Night is falling by the time they return to the campsite, the desert sky fading to a soft gradient of warm colors and the air cooling rapidly. In the distance, the mountains are purple shadows, the faintest hint of stars twinkling above them, scattered amongst wisps of clouds.
Johnny is huddled in his sleeping bag already, his fifth cup of coffee gently steaming and clutched tightly in his hands. The cheap paperback he'd picked up at the last gas station is open face down on the dirt next to him, two galloping horses on the poorly photoshopped cover. Off to the side, Gyro whistles as he stirs something in the pot above the fire.
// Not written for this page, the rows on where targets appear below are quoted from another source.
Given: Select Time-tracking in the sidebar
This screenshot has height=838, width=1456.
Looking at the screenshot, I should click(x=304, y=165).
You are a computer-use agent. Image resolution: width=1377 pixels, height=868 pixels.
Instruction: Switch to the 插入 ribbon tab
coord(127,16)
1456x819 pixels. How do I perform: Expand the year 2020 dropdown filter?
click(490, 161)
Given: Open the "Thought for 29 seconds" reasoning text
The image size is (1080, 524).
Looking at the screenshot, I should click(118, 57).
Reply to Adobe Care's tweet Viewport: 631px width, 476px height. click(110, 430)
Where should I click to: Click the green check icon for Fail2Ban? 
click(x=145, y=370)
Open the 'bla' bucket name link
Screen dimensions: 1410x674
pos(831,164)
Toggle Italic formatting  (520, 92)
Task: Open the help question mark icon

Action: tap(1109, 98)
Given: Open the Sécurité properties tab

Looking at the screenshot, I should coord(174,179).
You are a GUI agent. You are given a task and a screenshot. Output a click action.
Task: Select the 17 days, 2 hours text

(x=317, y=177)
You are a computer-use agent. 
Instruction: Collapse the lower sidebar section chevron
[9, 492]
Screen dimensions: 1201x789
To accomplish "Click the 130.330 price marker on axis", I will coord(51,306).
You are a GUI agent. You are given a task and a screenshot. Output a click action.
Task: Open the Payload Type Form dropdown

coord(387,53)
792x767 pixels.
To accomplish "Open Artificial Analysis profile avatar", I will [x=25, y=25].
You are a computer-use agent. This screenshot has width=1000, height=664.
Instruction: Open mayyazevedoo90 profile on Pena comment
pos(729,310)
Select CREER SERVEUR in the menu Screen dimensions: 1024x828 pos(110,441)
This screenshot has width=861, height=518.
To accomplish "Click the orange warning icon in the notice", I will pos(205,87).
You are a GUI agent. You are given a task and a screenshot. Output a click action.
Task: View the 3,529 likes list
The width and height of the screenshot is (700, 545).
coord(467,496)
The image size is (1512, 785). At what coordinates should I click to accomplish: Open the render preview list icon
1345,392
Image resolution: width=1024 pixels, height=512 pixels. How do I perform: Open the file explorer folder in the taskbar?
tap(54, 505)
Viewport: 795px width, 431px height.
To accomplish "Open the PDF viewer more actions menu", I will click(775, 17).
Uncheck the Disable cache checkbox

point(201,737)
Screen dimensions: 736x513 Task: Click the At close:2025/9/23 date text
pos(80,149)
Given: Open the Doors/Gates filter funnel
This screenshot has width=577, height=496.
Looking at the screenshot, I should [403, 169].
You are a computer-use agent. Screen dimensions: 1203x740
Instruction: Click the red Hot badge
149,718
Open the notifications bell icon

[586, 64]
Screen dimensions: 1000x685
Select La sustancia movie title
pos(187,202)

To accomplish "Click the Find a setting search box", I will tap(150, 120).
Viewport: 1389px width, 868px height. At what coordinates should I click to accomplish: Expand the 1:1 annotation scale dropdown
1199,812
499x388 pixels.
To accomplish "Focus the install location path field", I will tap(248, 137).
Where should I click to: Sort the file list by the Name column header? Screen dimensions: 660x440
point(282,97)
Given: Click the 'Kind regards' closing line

Diego's stomach growls.
"You finally back from your makeout session in the wastelands?" Johnny asks casually, not taking his gaze off Gyro. Diego bristles, and Hot Pants rolls her eyes.
"Look, I know you have some sort of weird beef with Diego, but leave me out of this. I'm not getting paid enough," she says, shrugging off her dusty backpack and setting it on the ground. Diego follows suit and squats down to rummage through the bags. Hot Pants wanders over to the fire and sits down next to Gyro, switching to rapid Italian to converse with him.
"You think learning Italian is hard?" Johnny asks, squinting at the pair as they burst out laughing. Diego shoots him a dirty look.
"You're pathetic."
"Come on, let's learn Italian together. How hard can it be? You know, I bet it would impress Hot Pants too. That way you guys could have something to do when you go off on long walks in the desert at sunset doing – " he waves his hands vaguely at Diego, "– whatever this is."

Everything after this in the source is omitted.